--- Start EXCERPTED TEXT ---
But this doesn't feel like a reward, more like a guilt assuaging gift. It's as if folks are apologizing to the existing child for having another. "Oh I'm so sorry I'm doing this to you! I'm so sorry you'll have to learn the values of sharing and co-operation! I'm anguished that you'll no longer be the star prima-donna center-of-attention in the family! I'm so sorry I won't be able to buy you $6000 worth of christmas gifts that you'll fail to appreciate! It'll only be $3000 worth. Oh, my baby! Waaaaaah!"

This sensless reward motif is big in todays PC touchy-feely world. Kids take a gift to a birthday party and before they come home are given ... a gift to take home just for coming. What was the point? It smacks of a bribe to me. Not only will Jayson have a cake and games and a magician and a juggler and a pinata and ponies but his gift bags are FAB! I wanna go to his party, mom! Meanwhile Jayson's mom is preening herself over her incredible coup - ostentatious party and the best attendance! Ohhhh, touch her.

People actually give rewards to a child for toilet training. I'm all for whatever works, but this one's always baffled me. For oodles of generations now we humans have had to learn to poo in the appropriate place: outside the cave, behind the shed, in the outhouse, on the toilet. No one's considered this a gift-giving occasion until recently. You just practiced it until you got it right, making a few messes as you went, like when learning to use a spoon. Giving candy, stickers, and toys, again, smells like a bribe to me. I'm going to reward you for acting like a regular human should. Ohhh, that's a slippery slope there ...

The most offensive to me is the new structured sports craze. A group of kids 'participate in a sport' (as opposed to just playing together of their own volition). The law of averages says that some will be good, most so-so, and some will suck. Yet at the end of it all everyone gets a trophy.
--- End EXCERPTED TEXT ---
--- Start PROVIDED MATERIAL ---
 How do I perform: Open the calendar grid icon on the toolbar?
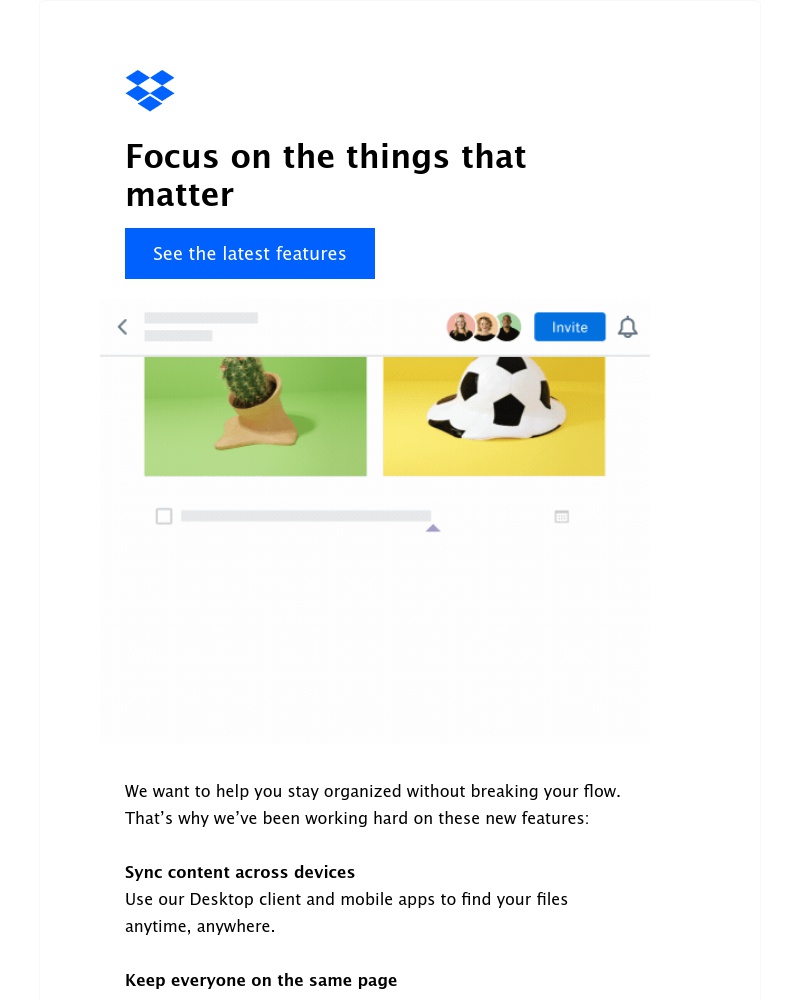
--- End PROVIDED MATERIAL ---
◆ **PROBLEM DESCRIPTION**: In the excerpted text on rewarding children, what does everyone receive at the end of a structured sport?

◆ **TASK RESPONSE**: A trophy.